On Mar 20, 2013, at 4:41 PM, Louis Proyect <[email protected]> wrote:

> Although I was aware that West Coast radio host Sasha Lilley, a kind of 
> radical version of Terry Gross, had come out with a book on 
> “Catastrophism”, I had no plans to read it or comment on it until I 
> spied a review in Brooklyn Rail, a free monthly you can find at better 
> bookstores.
> 
> Titled “The Bankruptcy of Doom and Gloom”, reviewer Robert S. Eshelman 
> writes:
> 
>       Lilley observes that while the New Deal did, in fact, originate in 
> response to the Great Depression, the great American strike waves of 
> 1898 to 1904 and 1916 to 1920 occurred during periods of relative 
> economic prosperity.
> 
> I found so many things wrong with this that I decided to have a look at 
> more of what comrade Lilley had to say.

I wrote the intro to the book, and Sasha is a friend of mine (and the reason I 
have a show on KPFA), so I'm a little partial. She's a very smart Marxist, and 
not some kind of pinko Terry Gross, who is aptly named because she is revolting.

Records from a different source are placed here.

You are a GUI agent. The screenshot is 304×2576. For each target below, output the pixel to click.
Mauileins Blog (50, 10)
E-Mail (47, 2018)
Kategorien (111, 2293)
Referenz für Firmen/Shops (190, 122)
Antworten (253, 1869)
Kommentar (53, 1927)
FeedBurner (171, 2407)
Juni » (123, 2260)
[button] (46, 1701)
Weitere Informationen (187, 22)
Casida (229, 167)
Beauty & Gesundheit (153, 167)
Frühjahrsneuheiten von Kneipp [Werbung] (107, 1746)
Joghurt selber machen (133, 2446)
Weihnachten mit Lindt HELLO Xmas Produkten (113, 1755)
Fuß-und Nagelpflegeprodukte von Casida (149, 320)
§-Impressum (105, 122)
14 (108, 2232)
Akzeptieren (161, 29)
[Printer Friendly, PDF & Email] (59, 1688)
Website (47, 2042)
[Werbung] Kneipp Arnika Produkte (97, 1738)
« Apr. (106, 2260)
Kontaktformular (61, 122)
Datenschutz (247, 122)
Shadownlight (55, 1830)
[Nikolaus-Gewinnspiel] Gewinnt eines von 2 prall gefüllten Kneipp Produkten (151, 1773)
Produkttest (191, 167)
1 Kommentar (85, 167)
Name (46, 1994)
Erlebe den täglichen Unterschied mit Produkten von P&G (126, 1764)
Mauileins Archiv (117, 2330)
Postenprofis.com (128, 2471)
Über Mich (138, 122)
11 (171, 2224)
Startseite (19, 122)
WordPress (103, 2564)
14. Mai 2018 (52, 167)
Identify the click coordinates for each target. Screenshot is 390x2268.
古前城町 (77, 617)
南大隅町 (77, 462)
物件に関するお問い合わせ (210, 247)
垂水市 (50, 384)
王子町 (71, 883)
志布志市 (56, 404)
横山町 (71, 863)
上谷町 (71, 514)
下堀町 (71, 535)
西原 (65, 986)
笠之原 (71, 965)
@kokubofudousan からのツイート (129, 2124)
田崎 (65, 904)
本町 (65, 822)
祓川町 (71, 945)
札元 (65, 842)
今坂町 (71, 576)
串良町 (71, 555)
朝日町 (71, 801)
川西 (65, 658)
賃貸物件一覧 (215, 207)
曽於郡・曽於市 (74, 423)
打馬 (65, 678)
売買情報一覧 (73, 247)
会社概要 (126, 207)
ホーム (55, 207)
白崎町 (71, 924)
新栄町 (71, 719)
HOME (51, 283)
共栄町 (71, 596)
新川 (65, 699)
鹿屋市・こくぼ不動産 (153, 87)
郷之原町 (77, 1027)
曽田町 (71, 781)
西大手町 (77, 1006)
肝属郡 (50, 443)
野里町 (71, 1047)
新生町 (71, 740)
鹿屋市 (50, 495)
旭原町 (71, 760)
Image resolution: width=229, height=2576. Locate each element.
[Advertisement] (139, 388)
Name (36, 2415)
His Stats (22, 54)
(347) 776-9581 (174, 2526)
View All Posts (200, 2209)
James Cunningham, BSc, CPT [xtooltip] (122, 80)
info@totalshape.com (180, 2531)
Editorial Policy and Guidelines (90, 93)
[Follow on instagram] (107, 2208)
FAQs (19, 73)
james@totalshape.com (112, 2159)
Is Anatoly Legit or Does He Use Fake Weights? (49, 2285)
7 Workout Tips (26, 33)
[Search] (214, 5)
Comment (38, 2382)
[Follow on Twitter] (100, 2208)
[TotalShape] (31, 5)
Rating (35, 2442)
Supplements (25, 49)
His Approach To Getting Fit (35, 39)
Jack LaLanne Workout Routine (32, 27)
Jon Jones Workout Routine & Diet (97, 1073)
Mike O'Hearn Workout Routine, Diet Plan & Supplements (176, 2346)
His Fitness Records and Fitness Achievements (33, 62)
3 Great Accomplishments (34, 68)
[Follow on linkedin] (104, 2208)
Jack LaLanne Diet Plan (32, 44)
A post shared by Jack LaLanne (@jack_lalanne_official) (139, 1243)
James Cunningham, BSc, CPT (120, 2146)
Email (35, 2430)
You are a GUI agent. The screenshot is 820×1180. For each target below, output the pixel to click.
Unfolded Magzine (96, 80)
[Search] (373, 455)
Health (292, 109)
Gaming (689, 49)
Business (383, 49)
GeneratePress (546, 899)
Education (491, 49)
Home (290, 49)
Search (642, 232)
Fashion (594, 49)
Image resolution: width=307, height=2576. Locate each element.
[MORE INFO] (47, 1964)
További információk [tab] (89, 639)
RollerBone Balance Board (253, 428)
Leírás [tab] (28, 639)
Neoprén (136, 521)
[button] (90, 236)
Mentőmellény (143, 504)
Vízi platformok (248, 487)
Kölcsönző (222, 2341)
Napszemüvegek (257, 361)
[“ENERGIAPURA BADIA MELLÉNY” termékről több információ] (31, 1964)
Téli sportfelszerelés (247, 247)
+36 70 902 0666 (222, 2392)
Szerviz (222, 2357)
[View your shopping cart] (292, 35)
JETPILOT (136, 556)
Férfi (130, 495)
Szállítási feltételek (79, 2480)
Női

Lou, you write: "Instead we study what happened in Flint, Michigan in 1936 and 
1937 when workers occupied factories and battled the cops and National Guard." 
1936-37 was the peak of a strong recovery from the 1933 low. Employment was up 
over 30%, and GDP over 40%, from its trough. Bad times often provoke reaction, 
not militancy. Sad to say, the major political beneficiaries of the Greek 
crisis so far have been Golden Dawn, not Syriza.